心身ともに安全に生きていくためには?
テクノロジーとは関係ないのだが、本コラムを書きながら筆者の脳裏で流れていたのは、Michael Jacksonの『Heal the world』だ。歌われている歌詞の内容は、最新テクノロジーとは対極にあるコンセプトかもしれないが、目指すのはどちらも同じMake the world better place(世界をもっと良い場所にする)こと。心理的アプローチ、そして最新技術的アプローチ、人が心身ともに安全に生きていくためには、どちらが欠けてもどちらの力が大きくなりすぎても、歪みが出る。車の両輪のようなものだ。

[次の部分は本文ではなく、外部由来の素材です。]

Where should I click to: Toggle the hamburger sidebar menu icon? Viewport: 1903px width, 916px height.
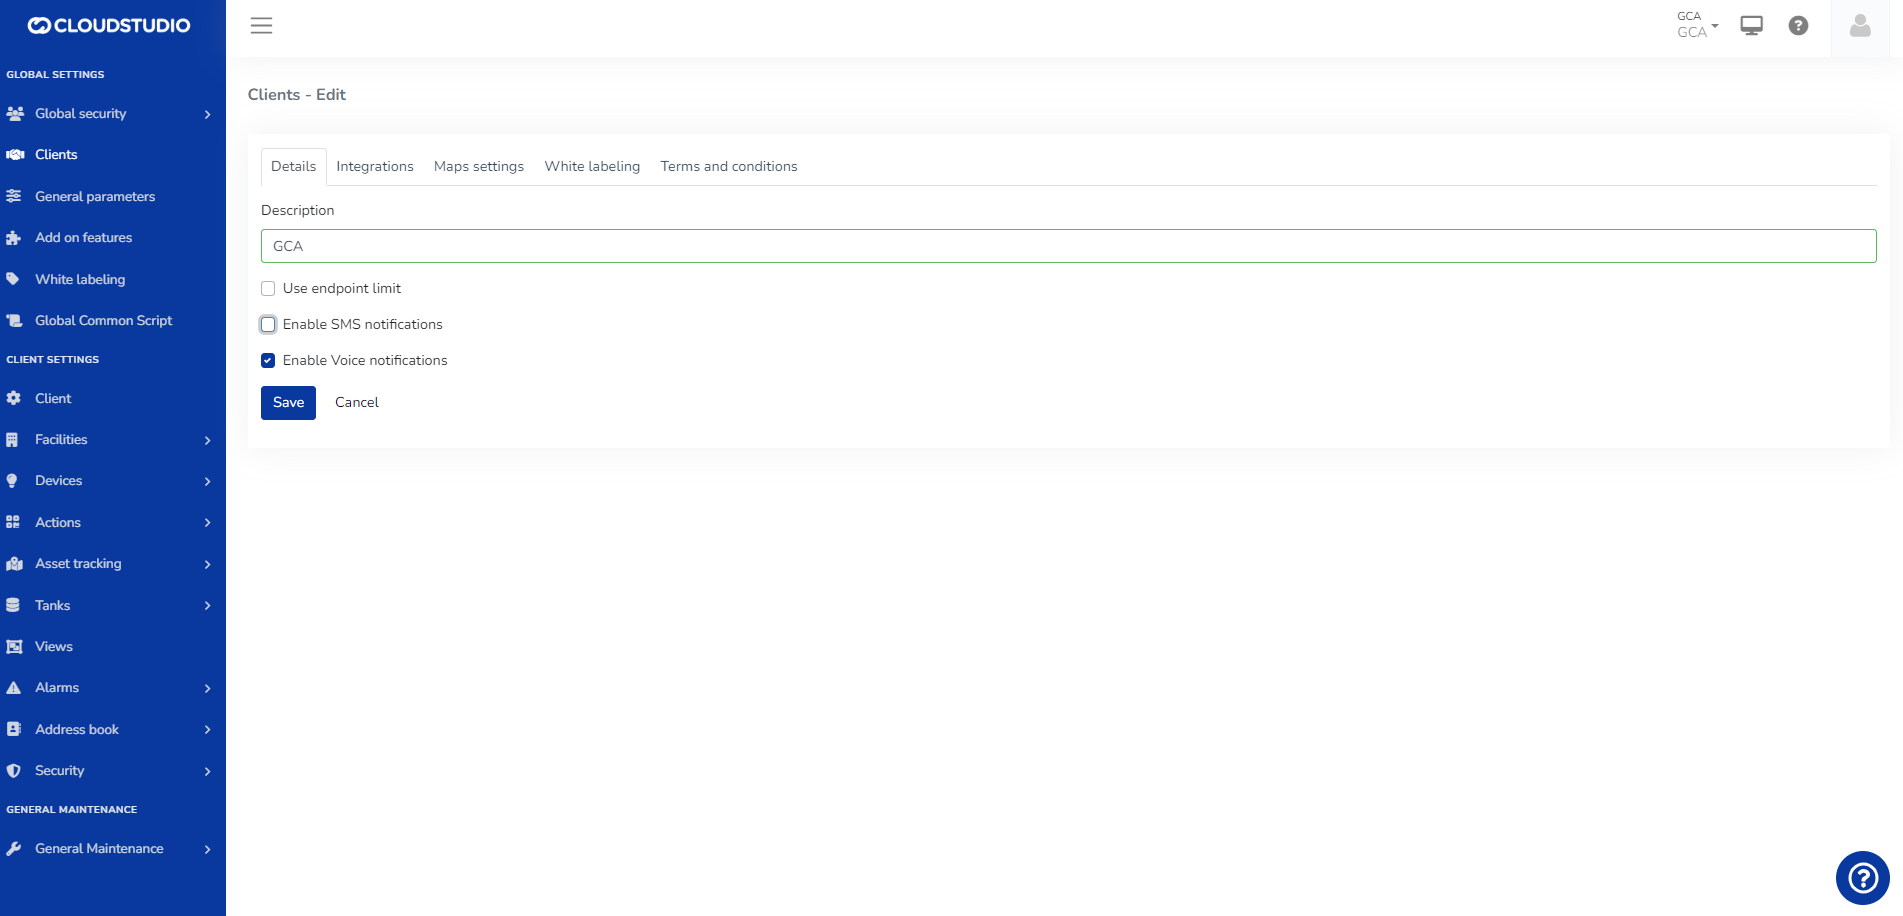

今年のCESは「人が心身ともに安全に生きていくために、世界をより良い場所にすること」を強く打ち出したが、CESという団体や、世界の最新テクノロジーを展開する企業の意思表示だけでは何も変わらない。それを見聞きした一人ひとりの個人が、まずは自分の周りの小さな世界をよりよくする為のことを、少しでも考えて、自分にできる小さい選択と行動とを起こす必要がある。
「Better world(より良き世界)」は、個人が意思を持って起こすたった一つの小さい行動だけでも変わる。その意思の集合こそ、最新テクノロジーがよりよく使われ、より良き世界を作るための一助になっていくと信じたい、そう心から願ったCES 2023であった。